PROBLEM REQUIREMENTS: Copy out the data without changes, beginning at the line that contains "The image size" and ending after the line that contains "coord(1194,79)".

[Word and element location records]
────────
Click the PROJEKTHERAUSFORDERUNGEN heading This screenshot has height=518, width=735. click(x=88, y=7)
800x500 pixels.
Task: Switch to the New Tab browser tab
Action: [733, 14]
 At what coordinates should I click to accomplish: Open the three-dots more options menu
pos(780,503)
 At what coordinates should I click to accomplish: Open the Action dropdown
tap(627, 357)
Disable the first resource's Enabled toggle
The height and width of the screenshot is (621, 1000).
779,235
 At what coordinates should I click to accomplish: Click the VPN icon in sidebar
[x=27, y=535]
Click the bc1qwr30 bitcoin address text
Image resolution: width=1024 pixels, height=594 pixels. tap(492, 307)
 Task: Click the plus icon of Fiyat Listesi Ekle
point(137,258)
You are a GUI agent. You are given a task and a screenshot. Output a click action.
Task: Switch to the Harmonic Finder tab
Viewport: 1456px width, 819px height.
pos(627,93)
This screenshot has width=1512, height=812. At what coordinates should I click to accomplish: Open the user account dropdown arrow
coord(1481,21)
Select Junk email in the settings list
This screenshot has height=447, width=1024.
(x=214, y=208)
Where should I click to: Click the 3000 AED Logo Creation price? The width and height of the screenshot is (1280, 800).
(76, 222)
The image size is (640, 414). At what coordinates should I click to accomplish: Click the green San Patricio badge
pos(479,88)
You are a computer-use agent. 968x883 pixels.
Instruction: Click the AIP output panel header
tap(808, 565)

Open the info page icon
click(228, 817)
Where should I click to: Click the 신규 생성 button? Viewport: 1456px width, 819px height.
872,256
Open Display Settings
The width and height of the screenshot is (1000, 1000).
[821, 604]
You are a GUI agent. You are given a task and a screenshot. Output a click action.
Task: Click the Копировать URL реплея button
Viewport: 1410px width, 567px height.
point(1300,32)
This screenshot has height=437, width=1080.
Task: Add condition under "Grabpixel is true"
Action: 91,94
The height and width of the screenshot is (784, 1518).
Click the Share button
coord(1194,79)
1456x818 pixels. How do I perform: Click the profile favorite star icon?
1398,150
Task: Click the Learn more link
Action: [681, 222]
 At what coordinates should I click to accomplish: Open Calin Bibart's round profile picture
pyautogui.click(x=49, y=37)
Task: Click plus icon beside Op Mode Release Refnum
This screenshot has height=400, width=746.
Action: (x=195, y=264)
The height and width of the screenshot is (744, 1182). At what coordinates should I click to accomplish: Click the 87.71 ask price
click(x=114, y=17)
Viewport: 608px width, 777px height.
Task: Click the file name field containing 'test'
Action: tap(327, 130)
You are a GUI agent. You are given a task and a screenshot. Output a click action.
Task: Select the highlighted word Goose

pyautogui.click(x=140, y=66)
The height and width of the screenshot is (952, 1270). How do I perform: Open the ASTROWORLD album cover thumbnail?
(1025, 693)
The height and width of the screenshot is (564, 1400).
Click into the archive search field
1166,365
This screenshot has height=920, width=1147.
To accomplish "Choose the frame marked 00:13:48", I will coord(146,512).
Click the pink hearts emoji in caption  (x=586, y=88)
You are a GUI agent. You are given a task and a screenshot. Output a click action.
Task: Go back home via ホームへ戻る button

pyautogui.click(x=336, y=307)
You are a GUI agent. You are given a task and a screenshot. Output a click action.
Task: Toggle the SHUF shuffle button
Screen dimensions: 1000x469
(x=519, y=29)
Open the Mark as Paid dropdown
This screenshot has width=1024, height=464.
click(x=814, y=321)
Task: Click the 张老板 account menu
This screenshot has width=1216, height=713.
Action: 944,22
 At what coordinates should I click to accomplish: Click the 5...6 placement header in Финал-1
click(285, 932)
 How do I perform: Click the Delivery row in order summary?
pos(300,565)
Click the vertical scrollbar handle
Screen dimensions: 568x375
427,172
────────
RESPONSE:
The image size is (640, 414). At what coordinates should I click to accomplish: Click the green San Patricio badge
pos(479,88)
You are a computer-use agent. 968x883 pixels.
Instruction: Click the AIP output panel header
tap(808, 565)

Open the info page icon
click(228, 817)
Where should I click to: Click the 신규 생성 button? Viewport: 1456px width, 819px height.
872,256
Open Display Settings
The width and height of the screenshot is (1000, 1000).
[821, 604]
You are a GUI agent. You are given a task and a screenshot. Output a click action.
Task: Click the Копировать URL реплея button
Viewport: 1410px width, 567px height.
point(1300,32)
This screenshot has height=437, width=1080.
Task: Add condition under "Grabpixel is true"
Action: 91,94
The height and width of the screenshot is (784, 1518).
Click the Share button
coord(1194,79)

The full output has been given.